> Exercise requirements
All the records below must be returned exactly as they stand.

> Data for analysis
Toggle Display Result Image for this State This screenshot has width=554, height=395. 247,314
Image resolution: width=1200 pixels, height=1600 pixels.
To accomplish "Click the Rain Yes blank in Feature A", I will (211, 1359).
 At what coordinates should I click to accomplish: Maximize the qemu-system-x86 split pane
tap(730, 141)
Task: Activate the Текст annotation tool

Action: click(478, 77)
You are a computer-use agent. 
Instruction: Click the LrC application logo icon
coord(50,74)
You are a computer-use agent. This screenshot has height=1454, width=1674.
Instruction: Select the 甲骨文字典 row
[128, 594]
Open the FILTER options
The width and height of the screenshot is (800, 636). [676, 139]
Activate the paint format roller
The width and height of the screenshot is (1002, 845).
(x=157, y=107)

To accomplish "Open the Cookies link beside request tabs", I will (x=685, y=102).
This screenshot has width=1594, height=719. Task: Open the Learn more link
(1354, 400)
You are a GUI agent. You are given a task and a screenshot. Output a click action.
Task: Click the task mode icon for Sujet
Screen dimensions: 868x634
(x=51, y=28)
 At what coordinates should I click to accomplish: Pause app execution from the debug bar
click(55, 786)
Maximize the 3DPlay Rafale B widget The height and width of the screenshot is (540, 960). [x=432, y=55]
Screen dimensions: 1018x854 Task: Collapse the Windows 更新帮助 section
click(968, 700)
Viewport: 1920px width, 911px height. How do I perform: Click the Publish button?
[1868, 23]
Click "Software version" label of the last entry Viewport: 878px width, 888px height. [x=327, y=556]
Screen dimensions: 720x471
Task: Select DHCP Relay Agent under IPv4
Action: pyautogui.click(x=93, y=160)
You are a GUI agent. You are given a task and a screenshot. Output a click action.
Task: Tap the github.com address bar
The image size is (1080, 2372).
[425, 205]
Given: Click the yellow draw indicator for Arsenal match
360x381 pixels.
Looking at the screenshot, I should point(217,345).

> Written response
Toggle Display Result Image for this State This screenshot has width=554, height=395. 247,314
Image resolution: width=1200 pixels, height=1600 pixels.
To accomplish "Click the Rain Yes blank in Feature A", I will (211, 1359).
 At what coordinates should I click to accomplish: Maximize the qemu-system-x86 split pane
tap(730, 141)
Task: Activate the Текст annotation tool

Action: click(478, 77)
You are a computer-use agent. 
Instruction: Click the LrC application logo icon
coord(50,74)
You are a computer-use agent. This screenshot has height=1454, width=1674.
Instruction: Select the 甲骨文字典 row
[128, 594]
Open the FILTER options
The width and height of the screenshot is (800, 636). [676, 139]
Activate the paint format roller
The width and height of the screenshot is (1002, 845).
(x=157, y=107)

To accomplish "Open the Cookies link beside request tabs", I will (x=685, y=102).
This screenshot has width=1594, height=719. Task: Open the Learn more link
(1354, 400)
You are a GUI agent. You are given a task and a screenshot. Output a click action.
Task: Click the task mode icon for Sujet
Screen dimensions: 868x634
(x=51, y=28)
 At what coordinates should I click to accomplish: Pause app execution from the debug bar
click(55, 786)
Maximize the 3DPlay Rafale B widget The height and width of the screenshot is (540, 960). [x=432, y=55]
Screen dimensions: 1018x854 Task: Collapse the Windows 更新帮助 section
click(968, 700)
Viewport: 1920px width, 911px height. How do I perform: Click the Publish button?
[1868, 23]
Click "Software version" label of the last entry Viewport: 878px width, 888px height. [x=327, y=556]
Screen dimensions: 720x471
Task: Select DHCP Relay Agent under IPv4
Action: pyautogui.click(x=93, y=160)
You are a GUI agent. You are given a task and a screenshot. Output a click action.
Task: Tap the github.com address bar
The image size is (1080, 2372).
[425, 205]
Given: Click the yellow draw indicator for Arsenal match
360x381 pixels.
Looking at the screenshot, I should point(217,345).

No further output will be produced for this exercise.